## Listed entries
:::
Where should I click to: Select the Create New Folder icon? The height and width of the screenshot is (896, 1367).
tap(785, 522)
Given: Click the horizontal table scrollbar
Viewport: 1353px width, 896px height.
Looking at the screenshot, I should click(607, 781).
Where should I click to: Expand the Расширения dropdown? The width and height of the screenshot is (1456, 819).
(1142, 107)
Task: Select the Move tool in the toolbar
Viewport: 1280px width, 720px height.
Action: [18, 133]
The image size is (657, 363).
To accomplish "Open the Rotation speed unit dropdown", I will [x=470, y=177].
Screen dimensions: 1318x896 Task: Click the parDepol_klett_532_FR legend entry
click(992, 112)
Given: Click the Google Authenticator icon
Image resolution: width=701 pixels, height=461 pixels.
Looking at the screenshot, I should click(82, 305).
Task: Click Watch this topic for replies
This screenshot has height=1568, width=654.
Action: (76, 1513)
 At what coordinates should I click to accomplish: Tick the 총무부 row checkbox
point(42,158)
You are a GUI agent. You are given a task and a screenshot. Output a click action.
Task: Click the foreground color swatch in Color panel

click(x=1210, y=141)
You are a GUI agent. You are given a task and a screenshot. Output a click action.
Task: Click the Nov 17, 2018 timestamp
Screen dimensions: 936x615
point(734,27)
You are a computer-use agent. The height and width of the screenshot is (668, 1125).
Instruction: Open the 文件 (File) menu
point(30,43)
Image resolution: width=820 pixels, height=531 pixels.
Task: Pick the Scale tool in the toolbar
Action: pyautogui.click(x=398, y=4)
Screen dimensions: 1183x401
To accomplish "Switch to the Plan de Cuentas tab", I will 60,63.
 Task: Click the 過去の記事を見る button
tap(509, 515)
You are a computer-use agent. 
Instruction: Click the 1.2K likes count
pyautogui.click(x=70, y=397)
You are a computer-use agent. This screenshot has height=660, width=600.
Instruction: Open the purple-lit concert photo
:::
## Given task
Copy the material from the line with "Screen dimensions: 1318x896" to the line with "Looking at the screenshot, I should click(82, 305).", keeping every character unchanged.

## Written response
Screen dimensions: 1318x896 Task: Click the parDepol_klett_532_FR legend entry
click(992, 112)
Given: Click the Google Authenticator icon
Image resolution: width=701 pixels, height=461 pixels.
Looking at the screenshot, I should click(82, 305).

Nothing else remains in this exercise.